## [Using the information]
#1 In the Insight fellowship thread, rewrite the passage between "This new Data" and "career in data.", inclusive, replacing "software engineering skills" with "programming skills".
#2 According to the Insight fellowship thread, how many alumni of the Data Science program are working as data scientists?
Exercise text below:
I'm the founder of the Insight Data Science Fellows Program, and the new Insight Data Engineering Fellows Program we just launched above. With the Data Science program, which helps PhDs transition to industry, we're at 70+ alumni working as data scientists at companies like Facebook, Square, LinkedIn, Airbnb, etc.
This new Data Engineering Program is NOT restricted to PhDs, and open to all professional engineers or BS/MS graduates. It's still free, just like the Data Science Program, and is designed for people who want to leverage their existing software engineering skills to transition to a career in data.
Do you teach people about "hygiene", e.g. data provenance, versioning, and how to design schemas? I work on "big data" stuff at one of these major companies, and IMO the state of things is pretty sad. A typical pipeline involves a bunch of files strewn about a distributed file system, or a pretty messy database, especially when multiple teams are involved.
The tools (I use) don't encourage good practices or have good defaults. You have to put in extra effort and write proper metadata, etc.
I think things are just new so this kind of issue doesn't get much attention yet. Curious to see if anyone has written anything about it. I guess academics and government and people who have to keep data around for a long period of time will have thought more about this.
The entire program is based entirely around professional data engineers from the mentor companies coming in to share their best practices with the group, which the Fellows than work to implement in their projects. A number of mentors have told me they will focus on the topics you mentioned. That said I would love to get your take on this too. Would love it if you drop me a line at jake@insightdataengineering.com with any suggestions. Thanks!
End of Exercise text.
Source data below:
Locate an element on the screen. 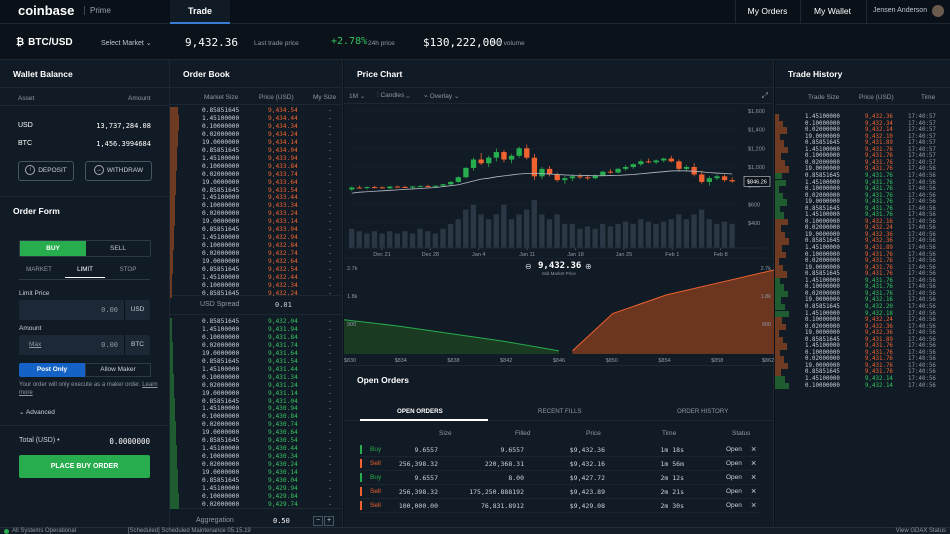 The width and height of the screenshot is (950, 534). book-row: 19.0000000 9,431.14 - is located at coordinates (256, 394).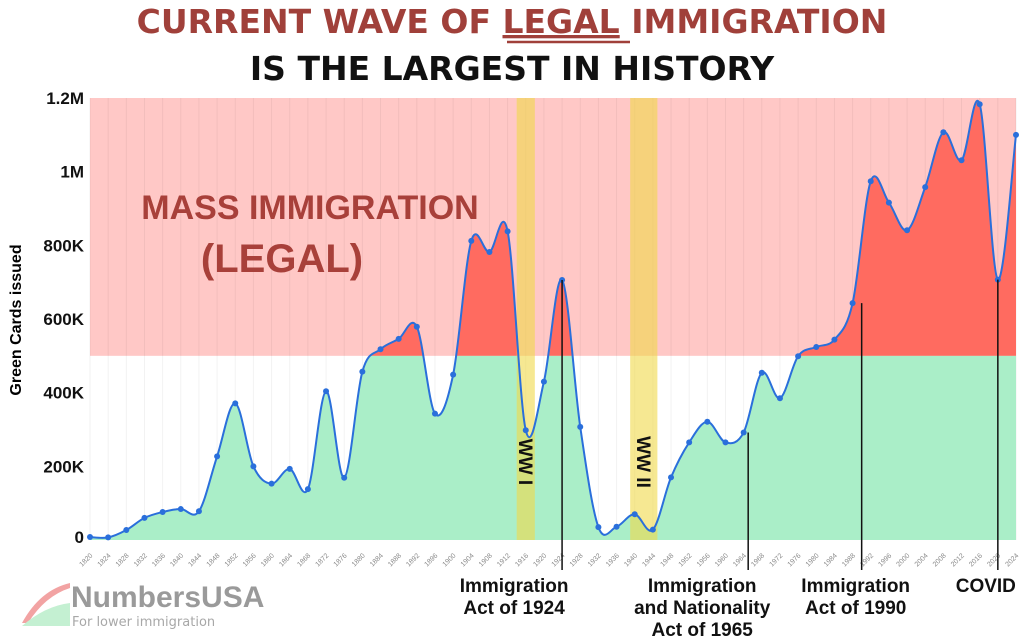  I want to click on x-tick-label: 1880, so click(359, 560).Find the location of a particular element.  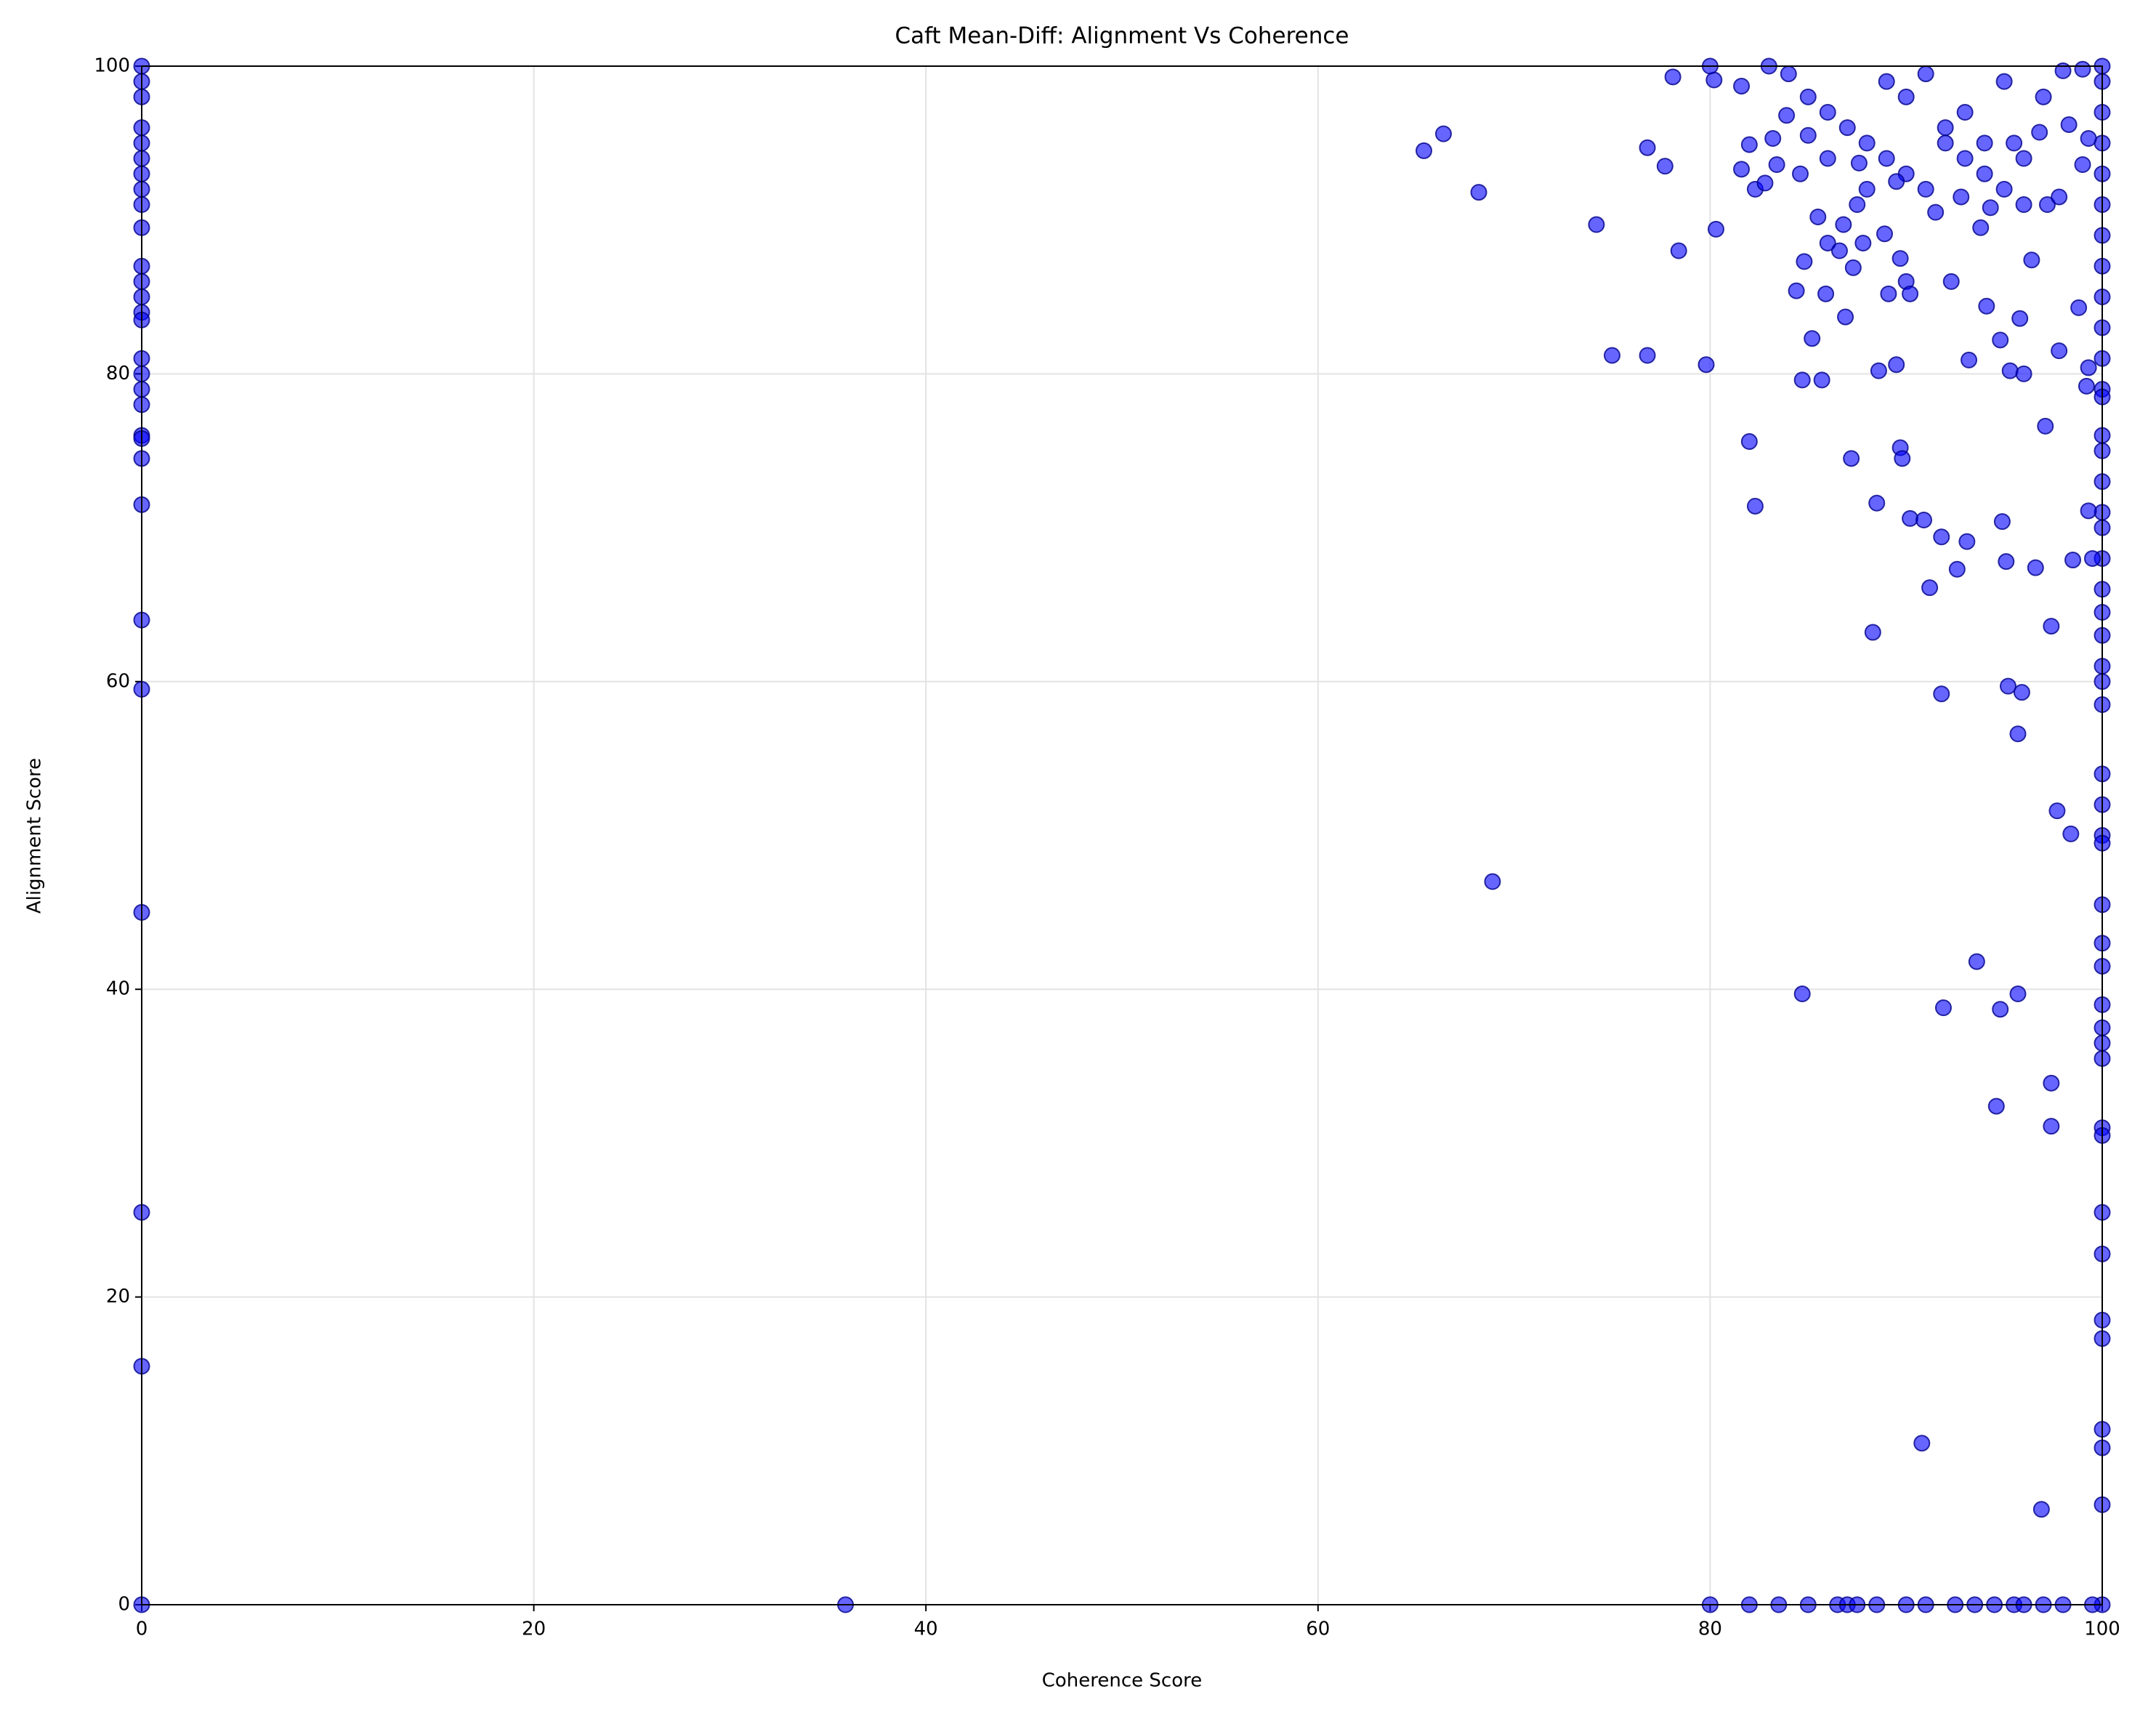

y-tick-label: 80 is located at coordinates (118, 374).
End of Source data.
## [Answers to the tasks]
#1
This new Data Engineering Program is NOT restricted to PhDs, and open to all professional engineers or BS/MS graduates. It's still free, just like the Data Science Program, and is designed for people who want to leverage their existing programming skills to transition to a career in data.

#2 More than 70 (70+).